-- Collected data --
»»
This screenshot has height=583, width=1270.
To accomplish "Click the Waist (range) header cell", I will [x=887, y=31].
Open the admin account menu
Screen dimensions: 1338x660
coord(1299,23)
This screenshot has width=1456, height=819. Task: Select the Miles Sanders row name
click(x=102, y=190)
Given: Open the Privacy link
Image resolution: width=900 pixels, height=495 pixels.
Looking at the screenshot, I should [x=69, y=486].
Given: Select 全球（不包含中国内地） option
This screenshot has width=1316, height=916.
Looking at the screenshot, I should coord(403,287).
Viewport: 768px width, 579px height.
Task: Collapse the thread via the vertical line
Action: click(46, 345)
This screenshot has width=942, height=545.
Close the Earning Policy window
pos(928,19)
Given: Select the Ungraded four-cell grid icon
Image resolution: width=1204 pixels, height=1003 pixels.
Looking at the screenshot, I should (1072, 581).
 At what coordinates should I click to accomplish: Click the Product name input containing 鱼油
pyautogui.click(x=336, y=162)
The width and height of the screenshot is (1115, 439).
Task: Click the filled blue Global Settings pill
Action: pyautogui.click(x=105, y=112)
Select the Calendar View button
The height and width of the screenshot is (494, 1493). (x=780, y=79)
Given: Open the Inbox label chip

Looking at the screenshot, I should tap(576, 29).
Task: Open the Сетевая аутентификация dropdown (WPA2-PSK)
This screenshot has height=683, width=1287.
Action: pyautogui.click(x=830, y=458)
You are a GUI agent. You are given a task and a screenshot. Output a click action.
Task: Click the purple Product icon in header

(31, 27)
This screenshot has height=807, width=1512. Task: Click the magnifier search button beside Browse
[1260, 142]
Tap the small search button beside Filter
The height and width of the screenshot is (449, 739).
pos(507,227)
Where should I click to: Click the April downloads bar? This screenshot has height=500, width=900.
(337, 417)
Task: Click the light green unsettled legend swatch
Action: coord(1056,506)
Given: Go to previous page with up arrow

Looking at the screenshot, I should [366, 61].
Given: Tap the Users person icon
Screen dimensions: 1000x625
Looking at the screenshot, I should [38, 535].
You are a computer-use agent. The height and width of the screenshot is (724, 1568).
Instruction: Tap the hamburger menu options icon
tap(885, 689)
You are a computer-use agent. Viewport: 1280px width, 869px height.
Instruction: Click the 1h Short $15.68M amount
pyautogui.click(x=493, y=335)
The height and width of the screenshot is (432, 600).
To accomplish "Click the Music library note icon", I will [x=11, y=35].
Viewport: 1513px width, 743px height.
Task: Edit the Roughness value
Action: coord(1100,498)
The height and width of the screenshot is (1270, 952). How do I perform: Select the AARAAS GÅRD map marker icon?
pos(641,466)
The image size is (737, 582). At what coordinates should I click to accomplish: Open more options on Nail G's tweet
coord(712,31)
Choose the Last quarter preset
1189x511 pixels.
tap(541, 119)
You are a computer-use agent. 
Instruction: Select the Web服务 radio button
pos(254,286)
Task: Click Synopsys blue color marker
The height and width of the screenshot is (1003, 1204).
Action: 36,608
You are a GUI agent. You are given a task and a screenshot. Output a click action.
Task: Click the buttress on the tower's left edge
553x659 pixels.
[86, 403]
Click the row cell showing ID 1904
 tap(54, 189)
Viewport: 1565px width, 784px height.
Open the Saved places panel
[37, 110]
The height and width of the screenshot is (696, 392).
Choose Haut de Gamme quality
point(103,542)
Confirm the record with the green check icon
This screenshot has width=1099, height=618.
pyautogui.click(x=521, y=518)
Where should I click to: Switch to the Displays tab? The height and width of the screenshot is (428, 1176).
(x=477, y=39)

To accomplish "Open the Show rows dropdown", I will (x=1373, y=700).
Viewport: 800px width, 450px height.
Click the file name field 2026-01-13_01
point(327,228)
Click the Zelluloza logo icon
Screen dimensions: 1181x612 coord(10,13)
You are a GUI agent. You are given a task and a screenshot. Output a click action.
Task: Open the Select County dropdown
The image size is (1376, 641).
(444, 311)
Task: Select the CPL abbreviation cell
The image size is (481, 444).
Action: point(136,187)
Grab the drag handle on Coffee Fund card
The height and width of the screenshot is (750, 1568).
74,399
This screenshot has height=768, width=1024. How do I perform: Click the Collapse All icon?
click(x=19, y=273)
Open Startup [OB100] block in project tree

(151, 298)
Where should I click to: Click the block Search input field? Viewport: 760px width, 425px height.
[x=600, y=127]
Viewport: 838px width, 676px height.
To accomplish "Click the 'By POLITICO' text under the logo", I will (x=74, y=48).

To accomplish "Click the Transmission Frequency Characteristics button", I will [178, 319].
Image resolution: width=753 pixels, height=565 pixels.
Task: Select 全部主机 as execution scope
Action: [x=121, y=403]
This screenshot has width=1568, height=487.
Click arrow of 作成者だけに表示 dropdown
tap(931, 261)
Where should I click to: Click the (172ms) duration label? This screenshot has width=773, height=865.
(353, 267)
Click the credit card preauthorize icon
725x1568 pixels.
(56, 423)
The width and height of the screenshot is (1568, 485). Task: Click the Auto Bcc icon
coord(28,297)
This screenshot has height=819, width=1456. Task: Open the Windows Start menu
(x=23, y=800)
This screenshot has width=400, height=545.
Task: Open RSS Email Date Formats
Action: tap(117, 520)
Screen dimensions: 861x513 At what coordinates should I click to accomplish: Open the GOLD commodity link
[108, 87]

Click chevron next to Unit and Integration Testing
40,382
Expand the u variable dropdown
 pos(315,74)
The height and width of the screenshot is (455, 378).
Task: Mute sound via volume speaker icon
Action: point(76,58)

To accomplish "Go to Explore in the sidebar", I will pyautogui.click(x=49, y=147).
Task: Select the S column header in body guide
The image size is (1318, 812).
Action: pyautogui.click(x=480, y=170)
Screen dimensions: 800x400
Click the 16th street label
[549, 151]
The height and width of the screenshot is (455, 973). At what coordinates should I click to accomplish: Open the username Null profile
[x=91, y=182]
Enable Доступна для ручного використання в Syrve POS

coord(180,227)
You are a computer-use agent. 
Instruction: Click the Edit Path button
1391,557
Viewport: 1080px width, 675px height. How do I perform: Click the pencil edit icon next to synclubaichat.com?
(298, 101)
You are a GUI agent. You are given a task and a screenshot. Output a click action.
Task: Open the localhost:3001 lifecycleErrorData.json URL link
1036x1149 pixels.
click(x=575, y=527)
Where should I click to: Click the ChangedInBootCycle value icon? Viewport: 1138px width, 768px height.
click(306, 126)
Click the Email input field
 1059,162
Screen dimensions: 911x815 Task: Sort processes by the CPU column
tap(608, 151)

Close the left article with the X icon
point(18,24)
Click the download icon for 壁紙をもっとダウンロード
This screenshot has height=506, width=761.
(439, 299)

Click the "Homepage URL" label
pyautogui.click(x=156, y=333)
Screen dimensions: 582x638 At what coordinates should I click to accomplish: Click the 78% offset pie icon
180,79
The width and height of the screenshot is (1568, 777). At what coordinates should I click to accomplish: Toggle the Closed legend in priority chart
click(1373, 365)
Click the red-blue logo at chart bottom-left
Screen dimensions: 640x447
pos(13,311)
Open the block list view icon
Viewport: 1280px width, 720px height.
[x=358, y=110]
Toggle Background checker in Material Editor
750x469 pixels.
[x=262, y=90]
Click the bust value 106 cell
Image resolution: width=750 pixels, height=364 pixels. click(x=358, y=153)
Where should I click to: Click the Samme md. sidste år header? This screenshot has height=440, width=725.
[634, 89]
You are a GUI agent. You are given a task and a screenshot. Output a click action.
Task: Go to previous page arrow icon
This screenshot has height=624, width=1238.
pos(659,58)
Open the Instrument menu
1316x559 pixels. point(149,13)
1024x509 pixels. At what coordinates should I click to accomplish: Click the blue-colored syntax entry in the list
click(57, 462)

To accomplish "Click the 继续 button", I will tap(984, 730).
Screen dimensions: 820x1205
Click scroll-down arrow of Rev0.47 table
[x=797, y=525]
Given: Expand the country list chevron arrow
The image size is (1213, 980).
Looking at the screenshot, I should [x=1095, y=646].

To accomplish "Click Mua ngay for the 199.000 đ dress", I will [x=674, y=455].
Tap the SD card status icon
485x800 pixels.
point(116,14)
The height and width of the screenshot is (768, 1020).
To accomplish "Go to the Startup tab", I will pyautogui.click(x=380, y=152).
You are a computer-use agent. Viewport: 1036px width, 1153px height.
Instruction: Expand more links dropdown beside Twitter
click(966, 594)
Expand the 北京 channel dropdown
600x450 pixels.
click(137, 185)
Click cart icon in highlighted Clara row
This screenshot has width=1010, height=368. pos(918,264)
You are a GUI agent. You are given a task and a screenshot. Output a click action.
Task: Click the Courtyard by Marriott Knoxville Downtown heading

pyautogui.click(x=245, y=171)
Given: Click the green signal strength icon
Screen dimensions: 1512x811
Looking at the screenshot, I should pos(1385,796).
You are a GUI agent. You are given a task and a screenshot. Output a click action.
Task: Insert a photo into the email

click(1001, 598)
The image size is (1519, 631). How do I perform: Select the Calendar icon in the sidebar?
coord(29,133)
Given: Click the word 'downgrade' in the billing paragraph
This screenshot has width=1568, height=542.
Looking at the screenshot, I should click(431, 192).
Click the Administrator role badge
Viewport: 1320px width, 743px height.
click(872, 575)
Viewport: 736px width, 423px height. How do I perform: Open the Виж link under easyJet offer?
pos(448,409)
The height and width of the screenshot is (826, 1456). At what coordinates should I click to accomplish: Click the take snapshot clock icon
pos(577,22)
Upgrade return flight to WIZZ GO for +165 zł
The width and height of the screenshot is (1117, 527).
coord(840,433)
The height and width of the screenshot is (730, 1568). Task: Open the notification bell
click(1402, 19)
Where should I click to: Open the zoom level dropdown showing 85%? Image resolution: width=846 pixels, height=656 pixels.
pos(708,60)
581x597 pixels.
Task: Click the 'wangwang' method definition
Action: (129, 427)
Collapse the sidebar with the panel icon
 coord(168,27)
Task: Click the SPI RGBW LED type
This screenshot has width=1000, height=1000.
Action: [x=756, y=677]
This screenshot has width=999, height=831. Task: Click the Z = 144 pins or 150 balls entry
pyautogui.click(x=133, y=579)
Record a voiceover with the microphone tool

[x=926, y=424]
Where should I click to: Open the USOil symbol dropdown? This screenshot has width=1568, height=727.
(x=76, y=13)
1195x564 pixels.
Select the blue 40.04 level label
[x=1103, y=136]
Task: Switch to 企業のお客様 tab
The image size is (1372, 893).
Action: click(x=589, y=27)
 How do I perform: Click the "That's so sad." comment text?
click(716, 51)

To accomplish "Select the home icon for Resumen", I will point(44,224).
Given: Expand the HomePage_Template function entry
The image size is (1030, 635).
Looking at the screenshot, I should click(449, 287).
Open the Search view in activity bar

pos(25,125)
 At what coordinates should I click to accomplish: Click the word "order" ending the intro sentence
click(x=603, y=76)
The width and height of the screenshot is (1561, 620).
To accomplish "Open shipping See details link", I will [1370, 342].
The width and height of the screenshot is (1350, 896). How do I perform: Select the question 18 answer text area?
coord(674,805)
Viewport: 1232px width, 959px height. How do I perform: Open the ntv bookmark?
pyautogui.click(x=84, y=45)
««
-- To do --
What lines above contain the word "computer"? Return each such line.

-- Exercise solution --
You are a computer-use agent. The height and width of the screenshot is (724, 1568).
You are a computer-use agent. Viewport: 1280px width, 869px height.
You are a computer-use agent. 
You are a computer-use agent. 
You are a computer-use agent. Viewport: 1036px width, 1153px height.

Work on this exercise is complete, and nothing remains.